= THE TASK =
Pull out every line of the material that contains the string "Choose", keeping each line whole. Matching is case-sensitive.

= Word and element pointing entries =
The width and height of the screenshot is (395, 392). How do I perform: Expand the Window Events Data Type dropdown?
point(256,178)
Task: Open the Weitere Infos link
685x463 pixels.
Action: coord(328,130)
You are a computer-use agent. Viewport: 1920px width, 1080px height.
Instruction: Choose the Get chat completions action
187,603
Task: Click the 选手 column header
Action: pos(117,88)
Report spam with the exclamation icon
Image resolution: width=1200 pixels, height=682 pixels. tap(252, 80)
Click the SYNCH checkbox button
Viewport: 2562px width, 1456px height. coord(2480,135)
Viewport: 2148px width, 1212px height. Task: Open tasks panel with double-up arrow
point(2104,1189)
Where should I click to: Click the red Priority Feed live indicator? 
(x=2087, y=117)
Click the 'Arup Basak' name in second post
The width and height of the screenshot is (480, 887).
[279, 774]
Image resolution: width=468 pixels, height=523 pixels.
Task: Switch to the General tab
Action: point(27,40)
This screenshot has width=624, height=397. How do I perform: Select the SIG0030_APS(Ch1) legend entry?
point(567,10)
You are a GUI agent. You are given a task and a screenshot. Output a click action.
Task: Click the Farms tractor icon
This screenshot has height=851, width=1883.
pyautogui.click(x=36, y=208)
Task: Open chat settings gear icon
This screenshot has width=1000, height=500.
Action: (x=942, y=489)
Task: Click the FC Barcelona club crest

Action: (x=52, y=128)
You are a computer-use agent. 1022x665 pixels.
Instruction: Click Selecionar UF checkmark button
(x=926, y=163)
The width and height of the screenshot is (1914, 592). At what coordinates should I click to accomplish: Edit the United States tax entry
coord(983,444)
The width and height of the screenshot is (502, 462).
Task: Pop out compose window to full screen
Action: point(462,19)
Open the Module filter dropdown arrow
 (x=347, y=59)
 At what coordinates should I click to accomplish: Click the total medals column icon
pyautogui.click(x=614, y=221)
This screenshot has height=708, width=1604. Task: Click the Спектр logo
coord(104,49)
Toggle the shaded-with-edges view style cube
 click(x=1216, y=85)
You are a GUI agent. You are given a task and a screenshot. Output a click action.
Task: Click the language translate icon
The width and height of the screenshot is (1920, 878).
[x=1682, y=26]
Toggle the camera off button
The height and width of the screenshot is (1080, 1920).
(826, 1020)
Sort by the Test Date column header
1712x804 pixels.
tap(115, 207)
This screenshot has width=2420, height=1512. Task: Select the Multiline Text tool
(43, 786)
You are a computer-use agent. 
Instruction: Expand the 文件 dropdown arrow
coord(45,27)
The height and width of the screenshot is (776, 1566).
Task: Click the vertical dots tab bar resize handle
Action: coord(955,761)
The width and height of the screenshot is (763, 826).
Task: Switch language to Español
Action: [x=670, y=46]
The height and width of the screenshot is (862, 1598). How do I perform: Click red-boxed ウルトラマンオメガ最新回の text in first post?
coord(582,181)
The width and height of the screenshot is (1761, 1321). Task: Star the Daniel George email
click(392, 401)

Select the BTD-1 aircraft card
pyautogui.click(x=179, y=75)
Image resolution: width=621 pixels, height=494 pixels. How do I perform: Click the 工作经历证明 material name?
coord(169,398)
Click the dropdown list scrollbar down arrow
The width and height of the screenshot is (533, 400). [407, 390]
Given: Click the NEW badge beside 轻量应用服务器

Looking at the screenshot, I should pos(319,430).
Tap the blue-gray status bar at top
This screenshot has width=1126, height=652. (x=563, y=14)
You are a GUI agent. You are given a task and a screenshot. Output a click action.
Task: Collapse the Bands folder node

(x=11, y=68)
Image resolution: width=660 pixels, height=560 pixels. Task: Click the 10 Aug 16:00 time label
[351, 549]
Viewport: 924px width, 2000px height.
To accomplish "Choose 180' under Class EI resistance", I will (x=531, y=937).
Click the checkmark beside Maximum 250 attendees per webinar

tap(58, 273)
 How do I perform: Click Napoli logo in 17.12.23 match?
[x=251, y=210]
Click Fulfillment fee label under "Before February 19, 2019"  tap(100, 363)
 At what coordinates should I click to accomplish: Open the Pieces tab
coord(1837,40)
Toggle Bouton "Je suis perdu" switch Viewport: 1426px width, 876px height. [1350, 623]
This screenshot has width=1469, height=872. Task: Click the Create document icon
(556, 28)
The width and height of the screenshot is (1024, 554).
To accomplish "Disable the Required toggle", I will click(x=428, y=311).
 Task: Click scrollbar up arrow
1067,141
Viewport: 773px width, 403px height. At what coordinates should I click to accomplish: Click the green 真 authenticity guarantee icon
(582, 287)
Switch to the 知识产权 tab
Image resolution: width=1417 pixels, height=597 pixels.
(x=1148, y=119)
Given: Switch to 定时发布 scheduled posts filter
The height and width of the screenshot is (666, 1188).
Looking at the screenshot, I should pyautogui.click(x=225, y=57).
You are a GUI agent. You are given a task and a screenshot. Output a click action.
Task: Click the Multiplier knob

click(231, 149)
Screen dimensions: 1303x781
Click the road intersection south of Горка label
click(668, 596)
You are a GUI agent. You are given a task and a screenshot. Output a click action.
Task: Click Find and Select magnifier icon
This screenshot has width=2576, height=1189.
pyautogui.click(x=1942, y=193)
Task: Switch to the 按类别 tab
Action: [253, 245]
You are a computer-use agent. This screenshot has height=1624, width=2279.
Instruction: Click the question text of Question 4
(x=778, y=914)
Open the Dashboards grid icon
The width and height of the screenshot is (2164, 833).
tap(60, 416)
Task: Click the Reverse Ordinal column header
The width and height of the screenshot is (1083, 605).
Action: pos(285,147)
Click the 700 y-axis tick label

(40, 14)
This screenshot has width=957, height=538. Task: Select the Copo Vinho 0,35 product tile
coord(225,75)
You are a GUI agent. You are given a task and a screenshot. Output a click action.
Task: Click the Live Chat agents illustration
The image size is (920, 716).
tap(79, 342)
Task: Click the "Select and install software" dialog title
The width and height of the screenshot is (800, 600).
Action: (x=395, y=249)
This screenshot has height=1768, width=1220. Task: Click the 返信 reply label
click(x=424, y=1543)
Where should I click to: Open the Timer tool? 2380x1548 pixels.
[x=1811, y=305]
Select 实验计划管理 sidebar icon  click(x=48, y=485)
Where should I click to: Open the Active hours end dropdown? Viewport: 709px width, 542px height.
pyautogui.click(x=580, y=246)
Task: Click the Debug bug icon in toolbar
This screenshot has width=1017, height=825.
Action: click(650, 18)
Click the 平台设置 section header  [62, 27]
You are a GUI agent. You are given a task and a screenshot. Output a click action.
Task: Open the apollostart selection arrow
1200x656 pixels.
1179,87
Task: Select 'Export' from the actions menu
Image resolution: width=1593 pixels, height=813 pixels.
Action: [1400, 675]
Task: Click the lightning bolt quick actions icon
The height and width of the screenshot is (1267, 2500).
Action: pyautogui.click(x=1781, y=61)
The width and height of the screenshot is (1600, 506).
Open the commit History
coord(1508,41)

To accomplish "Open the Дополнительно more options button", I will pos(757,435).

= CORRECT OUTPUT =
Instruction: Choose the Get chat completions action
To accomplish "Choose 180' under Class EI resistance", I will (x=531, y=937).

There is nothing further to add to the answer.